Aku dan Dehan membuka alas kaki agar kami lebih mudah berjalan di atas pasir pantai. "Kenapa kau membawaku ke mari?" tanyaku membuat Dehan langsung menoleh.
"Aku sudah bilang akan membantu agar ingatanmu bisa cepat pulih. Kita tak tahu apa saja yang kau lakukan dan ke mana saja kau sebelum ingatanmu hilang. Bisa saja kau dulu sering ke pantai atau ada kenangan penting yang kau buat di tempat seperti ini. Dan dengan kemari, semoga saja kau bisa mengingat sesuatu, tapi ingat, jangan berpikir terlalu keras. Aku tak ingin kau sedikit pun merasa kesakitan."
"Apa yang kau lakukan?" tanyaku saat Dehan mengumpulkan pasir seperti hendak membuat sesuatu.
"Aku ingin membuat istana pasir. Apa kau ingin membantuku membangunnya, Adira?" tanyanya disertai senyuman indah. Aku mengangguk, kemudian mulai membantu membangun istana pasir sesuai arahan Dehan.
Mungkin menurut orang lain yang aku lakukan bersama Dehan terlihat kekanak-kanakan. Tapi, bukankah kebahagiaan tidak memandang usia? Seperti yang kami lakukan sekarang. Kami bahagia hanya dengan melakukan hal kecil seperti ini.
"Istana yang sangat indah," ucapku setelah istana pasir selesai dibuat. Kami berdua saling melempar senyuman, tapi tatapan Dehan, seperti ada sedikit kesedihan di sana.
"Maaf, aku belum bisa membuatkan istana seindah ini untukmu. Rumahku kecil. Pasti membuatmu merasa sedikit tidak nya--"
"Tidak nyaman? Apa maksudmu? Aku selalu merasa nyaman tinggal di rumahmu. Rumahmu bahkan jauh lebih baik dari tempat tinggalku dulu," ucapku, agar Dehan tahu, semua yang ia miliki dan apa pun yang ia lakukan lebih dari cukup untuk membuatku bahagia.
Bahkan sekarang, aku merasa tidak akan bisa melakukan apa-apa tanpanya. Padahal aku bukan tipe orang yang suka bergantung pada orang lain, tapi dengan Dehan berbeda. Ia seperti sudah menjadi bagian dari diriku.
Untuk pertama kalinya, aku menggenggam tangan Dehan. Tangan yang selalu membantu dan mengelus kepalaku untuk memberikan ketenangan. Dehan menatapku tanpa kata, tapi dari wajah, ia terlihat merona. Aku berdiri, mengajaknya berjalan di pinggir laut sambil sesekali memainkan air.
Dehan berlari-lari kecil di permukaan air, aku mengikuti apa yang ia lakukan karena tangan kami yang saling menggenggam. Aku tersenyum lebar. Rasanya sangat menyenangkan berlarian seperti ini. Aku mungkin kehilangan ingatan tentang masa lalu, tapi aku bersyukur karena sekarang bisa membuat ingatan indah bersama Dehan, dan aku berharap tak akan pernah melupakannya.

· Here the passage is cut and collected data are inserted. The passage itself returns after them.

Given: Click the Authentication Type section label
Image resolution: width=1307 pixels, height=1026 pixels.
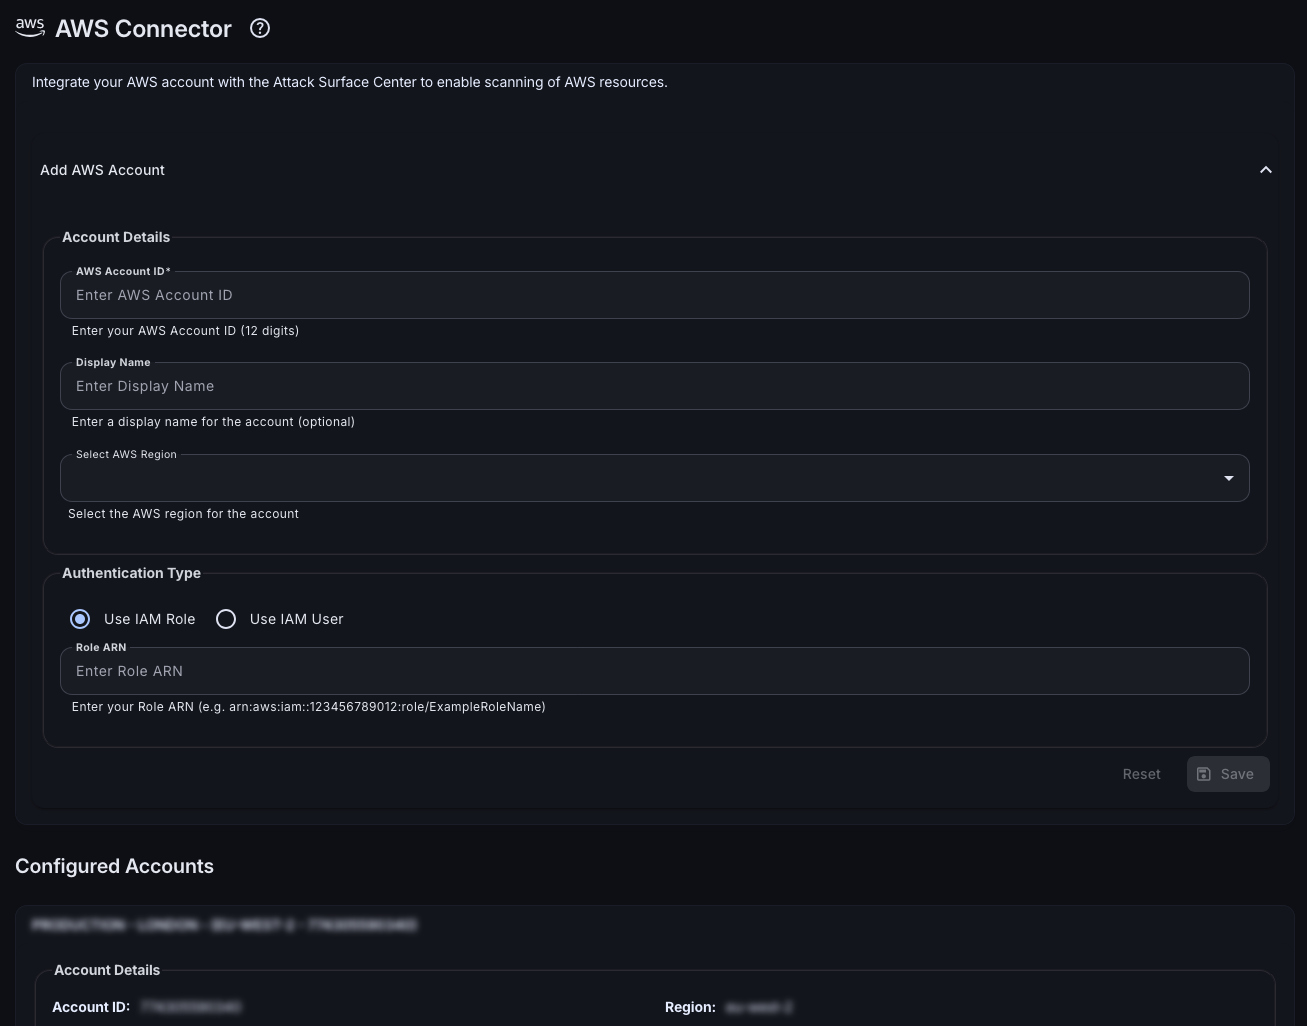Looking at the screenshot, I should tap(131, 573).
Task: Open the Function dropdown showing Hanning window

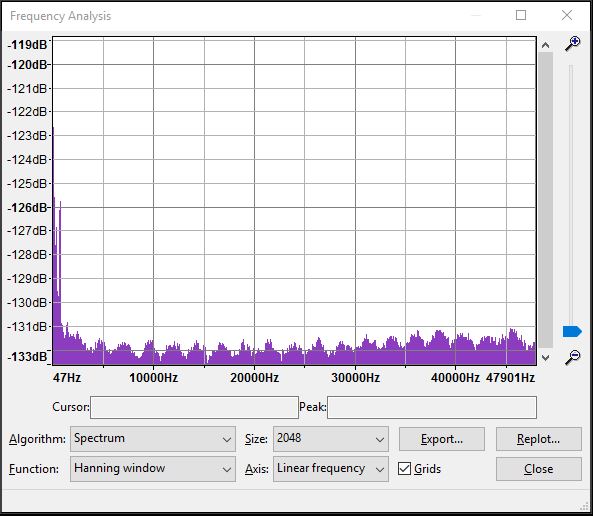Action: point(153,469)
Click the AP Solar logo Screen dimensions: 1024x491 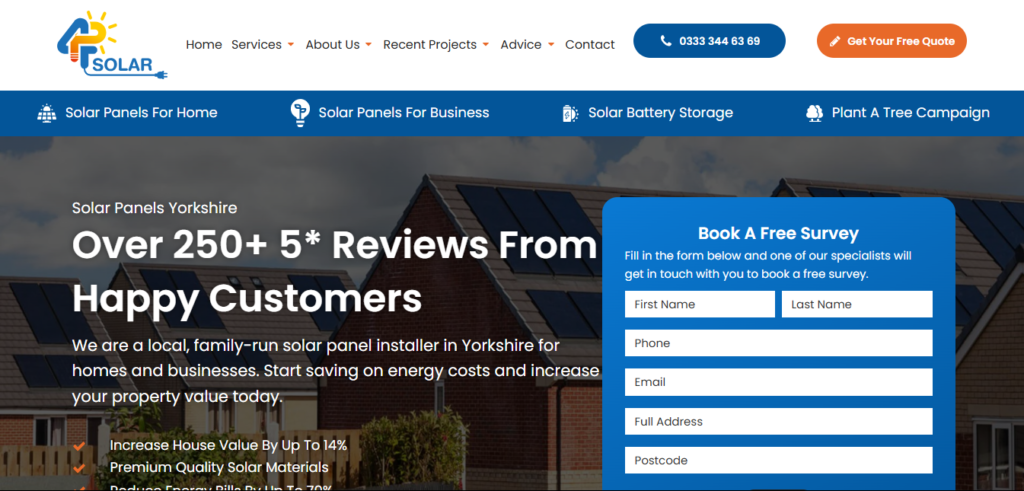point(110,45)
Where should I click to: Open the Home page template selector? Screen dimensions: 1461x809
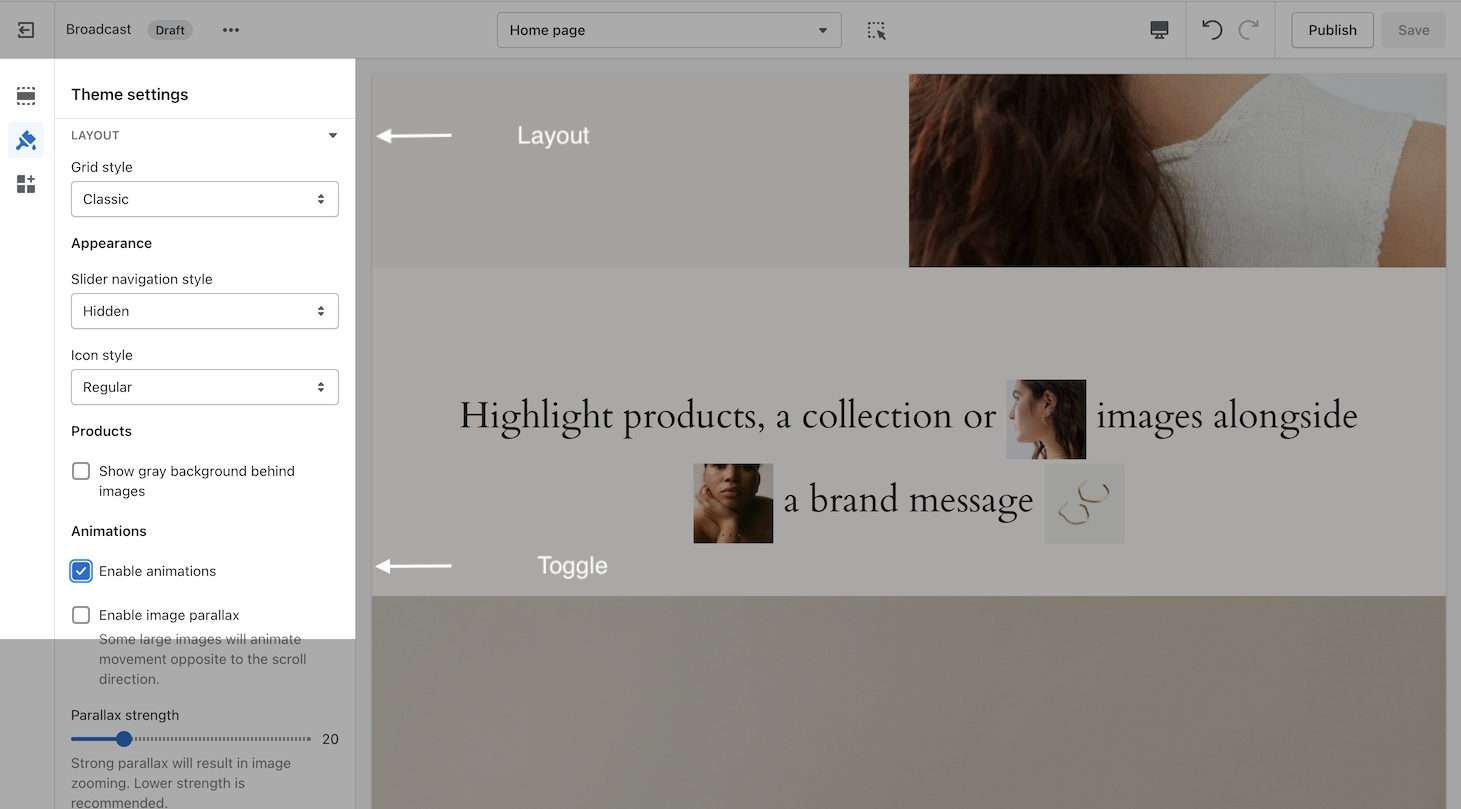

Dehan menunduk, mengambil sesuatu di dekat kakinya yang terendam air laut. Sebuah kerang. Ia menunjukkannya kepadaku.
"Apa ada mutiara di dalamnya?" tanyaku membuat Dehan tertawa seketika. Kenapa? Apa pertanyaanku salah?
"Kenapa kau tertawa?" Aku kembali bertanya.
"Ini kerang kecil, Adira. Mana mungkin ada mutiaranya." Tawanya mulai reda.
"Bisa jadi mutiaranya juga kecil." Mendengarku mengatakan demikian, Dehan hanya menggelengkan kepala.
Dehan kembali menunduk, mengambil sesuatu di dekat kakinya. Sebuah bintang laut. Saat melihatnya, ada bayangan yang terlintas di kepalaku.
"Fafan! Kemari!" Seorang anak perempuan memanggil anak laki-laki yang berdiri di pinggir laut. Anak laki-laki itu membalikkan badan, lantas berlari untuk menghampirinya.
KAMU SEDANG MEMBACA
Nama yang Hilang || Mark Lee [Completed]
Romance"Siapa namamu?" "Tidak ada." "Bagaimana bisa seseorang di dunia ini tidak memiliki nama?" "Ada." "Siapa?" "Aku." Semua yang ada di alam semesta ini memiliki nama. Kalian setuju, bukan? Tapi, bagaimana jika ada seorang gadis yang hidup tanpa nama? Ap...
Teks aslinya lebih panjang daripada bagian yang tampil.